▸ WHAT YOU SHOULD DO
Send back all of the records, each one exactly as written.

(Stored data)
################

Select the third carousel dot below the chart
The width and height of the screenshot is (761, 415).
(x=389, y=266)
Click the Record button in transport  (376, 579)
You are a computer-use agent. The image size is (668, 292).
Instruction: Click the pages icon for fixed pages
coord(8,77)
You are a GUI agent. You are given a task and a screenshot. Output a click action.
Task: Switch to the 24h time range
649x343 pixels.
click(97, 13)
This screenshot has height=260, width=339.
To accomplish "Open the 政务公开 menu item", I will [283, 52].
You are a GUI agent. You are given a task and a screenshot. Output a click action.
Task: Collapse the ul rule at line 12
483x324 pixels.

################

▸ EXPECTED ANSWER
Select the third carousel dot below the chart
The width and height of the screenshot is (761, 415).
(x=389, y=266)
Click the Record button in transport  (376, 579)
You are a computer-use agent. The image size is (668, 292).
Instruction: Click the pages icon for fixed pages
coord(8,77)
You are a GUI agent. You are given a task and a screenshot. Output a click action.
Task: Switch to the 24h time range
649x343 pixels.
click(97, 13)
This screenshot has height=260, width=339.
To accomplish "Open the 政务公开 menu item", I will [283, 52].
You are a GUI agent. You are given a task and a screenshot. Output a click action.
Task: Collapse the ul rule at line 12
483x324 pixels.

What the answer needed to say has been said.